Of all the aspects of the occupiers and their movement, there was one that seemed to rankle the general public in a way that no others did. I realized one day that if you want to really aggravate people, you need not waste your time and effort exposing your breasts, going to the gay pride parade bound and gagged, kissing another person – or two, or three – of the same gender or wearing t-shirts with naughty words on them. All you need to do, it seems to me, is camp in a public space. It drives people right to the line that separates the reasonable from the hysterical, and then, very quickly, way past it.
I don’t know what I think of it, or how I feel about it, and I’m not sure it matters. A friend of mine did ask me, nicely, how I might feel if people pitched tents up and down my street.
My initial response was that the question raised something of a moot point since my street is not a public park. The parks in downtown Portland where the camping took place are not, in my opinion, really parks: They’re one city block each (in a city of very small blocks) with statuary and, in one, a building with restrooms. While most people would be hard pressed to name them, during and following the campout these two parks have been discussed in tones and terms so reverent you’d think they were the birthplace of Jesus or one of his very close relatives.

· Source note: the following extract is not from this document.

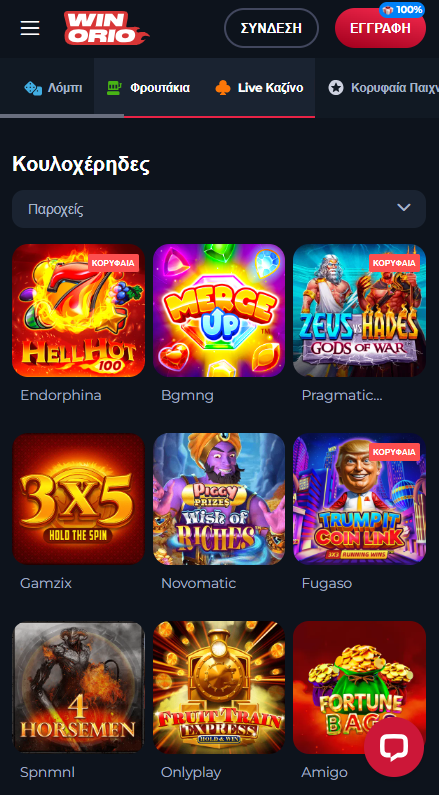Click the ΕΓΓΡΑΦΗ register button
The image size is (439, 795).
[380, 28]
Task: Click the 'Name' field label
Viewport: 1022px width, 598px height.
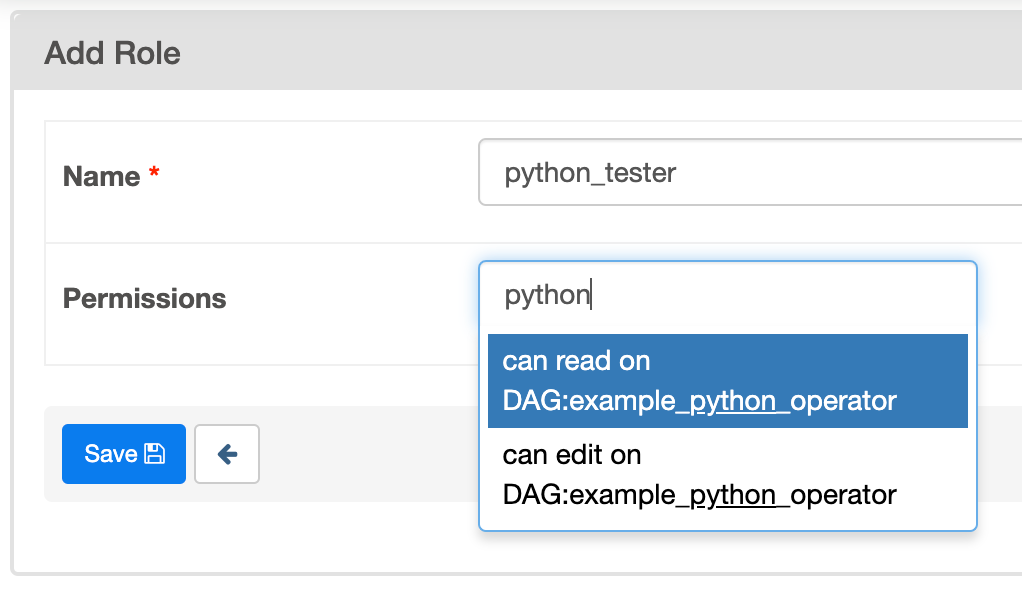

The City of Portland is partly to blame for this. Shortly after the occupiers were evicted and parks employees came to work on a Sunday afternoon to enclose the parks with chain-link fencing to “keep everyone safe,” estimates for what it would cost to repair the parks started getting tossed around, and, as is to be expected, the local news people trumpeted the figures at the top of their talk shows. The most recent figure I heard was $180,000, and I have three things to say about that. First, why do these two city blocks warrant an arborist and a specialist to tend to one thing and another? Does every so-called park get that level of attention? A relatively large park in my neighborhood and the community center housed in it sure don’t. Second, as one occupier pointed out, the estimate for repairing the restrooms reflects what it will cost to restore those facilities to a condition that was lost long before the campers arrived. It’s distorted, in other words. And third, I’ve been on the receiving end of the city’s cost-estimating capabilities - $1,200 for three or four squares of sidewalk that absolutely did not need to be repaired in the first place and that were, ultimately, repaired poorly. I hesitate to bash a government entity, but in this case I think getting a few more bids would be a good idea.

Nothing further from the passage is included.